Apparently this was a scene-for-scene remake of Hitch with a bellybutton-pierced Indian dude in the Will Smith “love doctor” role. 42-yr-old Salman Khan has starred in almost 50 movies in the last 10 years, making him much more prolific than slacker Will Smith, but I’ll take Smith over the mugging Khan any day. Actually there’s no shortage of mugging in the movie so Khan’s antics hardly stand out except when he’s playing an 80’s gangster and lip-synching to “Pump Up The Jam”. There’s no way to look cool wearing a fur-lined coat and mouthing the word “pump! pump! pump!” in close-up, but he sure tries.

Similarly prolific Govinda is the dumpy friend, the screechy annoying “comic” role. You wouldn’t think he’d be such a good dancer from looking at him. Love interests Lara Dutta and Katrina Kaif have been less prolific only because they’re younger than I am.
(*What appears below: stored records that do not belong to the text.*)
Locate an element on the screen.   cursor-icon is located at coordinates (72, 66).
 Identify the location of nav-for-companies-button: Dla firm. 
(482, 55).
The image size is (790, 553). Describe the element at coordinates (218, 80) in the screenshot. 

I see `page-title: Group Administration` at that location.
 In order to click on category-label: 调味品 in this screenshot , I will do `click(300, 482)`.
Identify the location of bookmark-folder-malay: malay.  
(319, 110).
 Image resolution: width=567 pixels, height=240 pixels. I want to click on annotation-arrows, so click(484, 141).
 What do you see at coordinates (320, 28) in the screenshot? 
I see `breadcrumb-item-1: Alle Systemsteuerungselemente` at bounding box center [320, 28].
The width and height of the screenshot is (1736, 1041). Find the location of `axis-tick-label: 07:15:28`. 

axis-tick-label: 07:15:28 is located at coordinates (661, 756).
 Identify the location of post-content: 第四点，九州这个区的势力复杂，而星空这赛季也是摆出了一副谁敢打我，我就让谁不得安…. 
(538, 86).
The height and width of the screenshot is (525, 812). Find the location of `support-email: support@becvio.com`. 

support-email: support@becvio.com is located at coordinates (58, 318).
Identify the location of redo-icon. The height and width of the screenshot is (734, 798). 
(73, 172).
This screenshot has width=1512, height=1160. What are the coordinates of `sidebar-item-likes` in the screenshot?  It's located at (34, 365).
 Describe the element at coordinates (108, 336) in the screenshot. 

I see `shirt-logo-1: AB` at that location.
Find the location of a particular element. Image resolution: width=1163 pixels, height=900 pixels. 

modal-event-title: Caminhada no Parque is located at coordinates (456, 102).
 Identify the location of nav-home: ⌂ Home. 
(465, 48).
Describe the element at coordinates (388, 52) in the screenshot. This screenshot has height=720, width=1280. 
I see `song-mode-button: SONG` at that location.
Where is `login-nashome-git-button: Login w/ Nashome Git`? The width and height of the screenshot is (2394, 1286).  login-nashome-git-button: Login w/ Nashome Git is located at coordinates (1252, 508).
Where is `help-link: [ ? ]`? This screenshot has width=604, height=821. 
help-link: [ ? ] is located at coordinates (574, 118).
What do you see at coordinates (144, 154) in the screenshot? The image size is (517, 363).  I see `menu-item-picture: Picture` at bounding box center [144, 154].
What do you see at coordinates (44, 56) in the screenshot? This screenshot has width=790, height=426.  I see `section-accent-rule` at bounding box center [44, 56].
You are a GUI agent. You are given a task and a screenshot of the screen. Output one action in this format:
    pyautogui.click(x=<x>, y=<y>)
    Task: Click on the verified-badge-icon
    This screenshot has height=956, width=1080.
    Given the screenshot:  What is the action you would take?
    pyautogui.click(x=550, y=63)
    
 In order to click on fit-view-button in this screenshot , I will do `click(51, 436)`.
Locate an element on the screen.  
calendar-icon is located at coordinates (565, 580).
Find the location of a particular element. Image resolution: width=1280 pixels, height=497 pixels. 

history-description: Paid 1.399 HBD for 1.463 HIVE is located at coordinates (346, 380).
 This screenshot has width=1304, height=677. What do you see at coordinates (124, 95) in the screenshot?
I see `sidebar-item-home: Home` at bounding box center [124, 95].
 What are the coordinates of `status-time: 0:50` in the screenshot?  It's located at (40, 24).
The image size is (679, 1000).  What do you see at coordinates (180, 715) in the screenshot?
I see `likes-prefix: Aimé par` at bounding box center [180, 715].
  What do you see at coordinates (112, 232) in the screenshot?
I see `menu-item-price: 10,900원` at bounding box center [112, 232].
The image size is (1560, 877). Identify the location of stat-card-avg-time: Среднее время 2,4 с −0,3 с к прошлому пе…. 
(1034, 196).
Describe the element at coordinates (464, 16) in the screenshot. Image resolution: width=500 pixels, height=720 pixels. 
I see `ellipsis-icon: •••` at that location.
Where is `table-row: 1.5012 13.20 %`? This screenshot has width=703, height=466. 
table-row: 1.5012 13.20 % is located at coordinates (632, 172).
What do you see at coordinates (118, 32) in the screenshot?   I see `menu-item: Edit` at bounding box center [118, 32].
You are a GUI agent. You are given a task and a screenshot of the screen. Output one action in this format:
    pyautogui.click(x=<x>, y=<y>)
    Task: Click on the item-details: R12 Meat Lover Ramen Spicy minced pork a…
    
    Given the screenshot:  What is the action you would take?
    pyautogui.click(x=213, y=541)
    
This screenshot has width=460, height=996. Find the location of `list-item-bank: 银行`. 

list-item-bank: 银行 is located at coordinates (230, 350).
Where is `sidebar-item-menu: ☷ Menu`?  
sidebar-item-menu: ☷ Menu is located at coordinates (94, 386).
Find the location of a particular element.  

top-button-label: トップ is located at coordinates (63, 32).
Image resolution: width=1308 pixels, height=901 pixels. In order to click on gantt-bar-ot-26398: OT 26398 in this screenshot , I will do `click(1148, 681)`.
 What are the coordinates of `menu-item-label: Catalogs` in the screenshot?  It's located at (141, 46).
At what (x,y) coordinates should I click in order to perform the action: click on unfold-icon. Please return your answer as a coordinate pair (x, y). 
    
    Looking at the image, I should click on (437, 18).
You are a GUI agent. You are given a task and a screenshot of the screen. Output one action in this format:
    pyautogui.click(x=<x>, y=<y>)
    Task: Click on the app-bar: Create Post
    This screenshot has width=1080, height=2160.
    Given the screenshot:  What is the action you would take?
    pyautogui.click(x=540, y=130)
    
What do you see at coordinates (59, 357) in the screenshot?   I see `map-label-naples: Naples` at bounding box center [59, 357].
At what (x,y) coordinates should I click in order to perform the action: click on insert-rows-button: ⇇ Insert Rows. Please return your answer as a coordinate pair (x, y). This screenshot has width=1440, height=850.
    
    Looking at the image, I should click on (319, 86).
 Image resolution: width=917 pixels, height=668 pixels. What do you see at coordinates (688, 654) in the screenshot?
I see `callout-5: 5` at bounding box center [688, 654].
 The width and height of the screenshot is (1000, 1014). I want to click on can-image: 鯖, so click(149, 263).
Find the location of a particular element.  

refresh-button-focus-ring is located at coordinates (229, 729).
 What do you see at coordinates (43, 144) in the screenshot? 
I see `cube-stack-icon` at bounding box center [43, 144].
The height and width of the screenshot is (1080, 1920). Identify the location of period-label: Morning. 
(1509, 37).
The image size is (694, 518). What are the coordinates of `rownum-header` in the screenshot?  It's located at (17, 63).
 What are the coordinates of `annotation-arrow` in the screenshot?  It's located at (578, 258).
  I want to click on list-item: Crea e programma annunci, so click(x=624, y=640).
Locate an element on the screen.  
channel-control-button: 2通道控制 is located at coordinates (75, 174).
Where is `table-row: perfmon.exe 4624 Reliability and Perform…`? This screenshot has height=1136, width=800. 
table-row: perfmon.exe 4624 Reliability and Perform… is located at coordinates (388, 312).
One of the women has a kid, which is apparently the only detail not stolen from Hitch. There’s also a gay wedding planner (only character I liked) and an ineffectual gangster. I guess the movie fits the romantic comedy mold, though it didn’t seem too romantic.

On the plus side, I only saw the boom mic once. Even Katy didn’t like the movie (much).

UPDATE Aug 25: Yaaay, Salman Khan is going to prison today for hunting endangered gazelle.